___ SOURCE DATA ___

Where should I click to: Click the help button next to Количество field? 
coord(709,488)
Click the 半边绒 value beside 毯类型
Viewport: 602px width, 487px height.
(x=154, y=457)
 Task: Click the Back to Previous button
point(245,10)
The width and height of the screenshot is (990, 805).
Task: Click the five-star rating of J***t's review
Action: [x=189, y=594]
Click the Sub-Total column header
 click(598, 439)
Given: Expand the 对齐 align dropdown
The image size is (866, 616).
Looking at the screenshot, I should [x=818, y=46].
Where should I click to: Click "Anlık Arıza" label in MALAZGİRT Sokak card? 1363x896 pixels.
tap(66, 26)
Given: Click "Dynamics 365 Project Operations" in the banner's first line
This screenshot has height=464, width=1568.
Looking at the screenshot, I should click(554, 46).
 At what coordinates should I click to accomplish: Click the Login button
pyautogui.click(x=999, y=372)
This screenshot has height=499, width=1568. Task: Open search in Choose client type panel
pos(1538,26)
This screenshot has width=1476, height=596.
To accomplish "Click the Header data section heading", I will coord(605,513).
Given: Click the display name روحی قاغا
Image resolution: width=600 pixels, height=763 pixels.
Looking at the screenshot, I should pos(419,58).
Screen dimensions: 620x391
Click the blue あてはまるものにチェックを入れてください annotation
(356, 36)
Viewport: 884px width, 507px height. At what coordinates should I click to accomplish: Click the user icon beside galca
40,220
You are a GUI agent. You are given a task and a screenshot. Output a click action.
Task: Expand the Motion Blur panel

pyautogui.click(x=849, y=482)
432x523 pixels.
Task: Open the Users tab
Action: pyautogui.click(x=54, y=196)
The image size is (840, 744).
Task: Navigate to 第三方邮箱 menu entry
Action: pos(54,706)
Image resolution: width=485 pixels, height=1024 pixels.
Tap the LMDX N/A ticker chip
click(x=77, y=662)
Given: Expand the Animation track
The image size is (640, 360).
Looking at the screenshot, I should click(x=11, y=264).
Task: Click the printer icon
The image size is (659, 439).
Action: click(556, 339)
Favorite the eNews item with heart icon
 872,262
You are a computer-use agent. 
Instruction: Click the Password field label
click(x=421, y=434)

___

### WRITTEN REQUEST
Render every line of the listing above as a Markdown table with a "Row" column holding the row number and a "Text" column holding the line, leaving out blank lines.

### REPLY TO THE TASK
| Row | Text |
|---|---|
| 1 | Where should I click to: Click the help button next to Количество field?  |
| 2 | coord(709,488) |
| 3 | Click the 半边绒 value beside 毯类型 |
| 4 | Viewport: 602px width, 487px height. |
| 5 | (x=154, y=457) |
| 6 |  Task: Click the Back to Previous button |
| 7 | point(245,10) |
| 8 | The width and height of the screenshot is (990, 805). |
| 9 | Task: Click the five-star rating of J***t's review |
| 10 | Action: [x=189, y=594] |
| 11 | Click the Sub-Total column header |
| 12 |  click(598, 439) |
| 13 | Given: Expand the 对齐 align dropdown |
| 14 | The image size is (866, 616). |
| 15 | Looking at the screenshot, I should [x=818, y=46]. |
| 16 | Where should I click to: Click "Anlık Arıza" label in MALAZGİRT Sokak card? 1363x896 pixels. |
| 17 | tap(66, 26) |
| 18 | Given: Click "Dynamics 365 Project Operations" in the banner's first line |
| 19 | This screenshot has height=464, width=1568. |
| 20 | Looking at the screenshot, I should click(554, 46). |
| 21 |  At what coordinates should I click to accomplish: Click the Login button |
| 22 | pyautogui.click(x=999, y=372) |
| 23 | This screenshot has height=499, width=1568. Task: Open search in Choose client type panel |
| 24 | pos(1538,26) |
| 25 | This screenshot has width=1476, height=596. |
| 26 | To accomplish "Click the Header data section heading", I will coord(605,513). |
| 27 | Given: Click the display name روحی قاغا |
| 28 | Image resolution: width=600 pixels, height=763 pixels. |
| 29 | Looking at the screenshot, I should pos(419,58). |
| 30 | Screen dimensions: 620x391 |
| 31 | Click the blue あてはまるものにチェックを入れてください annotation |
| 32 | (356, 36) |
| 33 | Viewport: 884px width, 507px height. At what coordinates should I click to accomplish: Click the user icon beside galca |
| 34 | 40,220 |
| 35 | You are a GUI agent. You are given a task and a screenshot. Output a click action. |
| 36 | Task: Expand the Motion Blur panel |
| 37 | pyautogui.click(x=849, y=482) |
| 38 | 432x523 pixels. |
| 39 | Task: Open the Users tab |
| 40 | Action: pyautogui.click(x=54, y=196) |
| 41 | The image size is (840, 744). |
| 42 | Task: Navigate to 第三方邮箱 menu entry |
| 43 | Action: pos(54,706) |
| 44 | Image resolution: width=485 pixels, height=1024 pixels. |
| 45 | Tap the LMDX N/A ticker chip |
| 46 | click(x=77, y=662) |
| 47 | Given: Expand the Animation track |
| 48 | The image size is (640, 360). |
| 49 | Looking at the screenshot, I should click(x=11, y=264). |
| 50 | Task: Click the printer icon |
| 51 | The image size is (659, 439). |
| 52 | Action: click(556, 339) |
| 53 | Favorite the eNews item with heart icon |
| 54 |  872,262 |
| 55 | You are a computer-use agent.  |
| 56 | Instruction: Click the Password field label |
| 57 | click(x=421, y=434) |